The Leader. Here you are, you see, mummy cats—don't they look comical all stuck up in a row there?

First Woman. Dear, dear—to think o' going to all that expense when they might have had 'em stuffed on a cushion! And monkeys, and dogs too—well, I'm sure, fancy that now!

Second Woman. And there's a mummied crocodile down there. I don't see what they'd want with a mummy crocodile, do you?

The Leader (with an air of perfect comprehension of Egyptian customs). Well, you see they took whatever they could get 'old of, they did.

IN THE PREHISTORIC GALLERY.

Old Lady (to Policeman) Oh, Policeman, can you tell me if there's any article here that's supposed to have belonged to Adam?

Policeman (a wag in his way).
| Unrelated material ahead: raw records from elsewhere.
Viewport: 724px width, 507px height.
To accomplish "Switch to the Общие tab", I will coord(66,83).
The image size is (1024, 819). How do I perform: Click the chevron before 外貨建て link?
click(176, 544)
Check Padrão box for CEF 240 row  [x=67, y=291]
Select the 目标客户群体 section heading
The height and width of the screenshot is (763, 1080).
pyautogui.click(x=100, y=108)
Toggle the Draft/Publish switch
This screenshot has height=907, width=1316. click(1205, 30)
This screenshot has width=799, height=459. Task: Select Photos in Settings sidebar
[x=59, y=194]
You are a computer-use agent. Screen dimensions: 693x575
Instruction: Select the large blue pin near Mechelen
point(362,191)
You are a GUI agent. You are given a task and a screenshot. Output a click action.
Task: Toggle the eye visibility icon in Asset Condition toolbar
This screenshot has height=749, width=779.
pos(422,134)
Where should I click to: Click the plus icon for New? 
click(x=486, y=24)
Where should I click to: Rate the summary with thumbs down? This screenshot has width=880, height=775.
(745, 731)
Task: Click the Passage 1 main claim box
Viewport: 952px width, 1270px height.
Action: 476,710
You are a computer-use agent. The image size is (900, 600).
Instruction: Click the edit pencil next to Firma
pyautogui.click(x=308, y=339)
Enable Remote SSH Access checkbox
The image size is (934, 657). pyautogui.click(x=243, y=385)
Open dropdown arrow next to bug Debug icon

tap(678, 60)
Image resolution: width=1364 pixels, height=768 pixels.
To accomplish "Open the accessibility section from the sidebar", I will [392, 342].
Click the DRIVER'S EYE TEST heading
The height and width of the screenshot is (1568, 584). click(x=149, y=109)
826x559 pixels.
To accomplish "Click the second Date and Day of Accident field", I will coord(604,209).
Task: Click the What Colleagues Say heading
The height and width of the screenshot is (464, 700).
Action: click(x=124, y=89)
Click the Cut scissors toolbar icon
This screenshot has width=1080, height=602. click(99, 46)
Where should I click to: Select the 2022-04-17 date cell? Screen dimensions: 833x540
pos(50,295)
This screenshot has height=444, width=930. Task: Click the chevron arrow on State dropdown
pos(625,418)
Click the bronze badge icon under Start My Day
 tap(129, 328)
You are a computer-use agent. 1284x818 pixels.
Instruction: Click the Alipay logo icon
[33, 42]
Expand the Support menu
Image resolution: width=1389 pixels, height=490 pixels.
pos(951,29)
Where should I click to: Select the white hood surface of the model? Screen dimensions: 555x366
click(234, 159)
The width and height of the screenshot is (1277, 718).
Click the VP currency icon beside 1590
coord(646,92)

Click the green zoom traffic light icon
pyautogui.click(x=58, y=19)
Well, Mum, we 'ave 'ad the 'andle of his spade, and the brim of his garden 'at, but they wore out last year and 'ad to be thrown away—things won't last for ever—even 'ere, you know.

GOING OUT.

A Peevish Old Man. I ain't seen anything to call worth seeing, I ain't. In our Museum at 'ome they've a lamb with six legs, and hairy-light stones as big as cannon-balls; but there ain't none of that sort 'ere, and I'm dog-tired trapesing over these boards, I am!

His Daughter (a candid person). Ah, I ought to ha' known it warn't much good taking you out to enjoy yourself—you're too old, you are!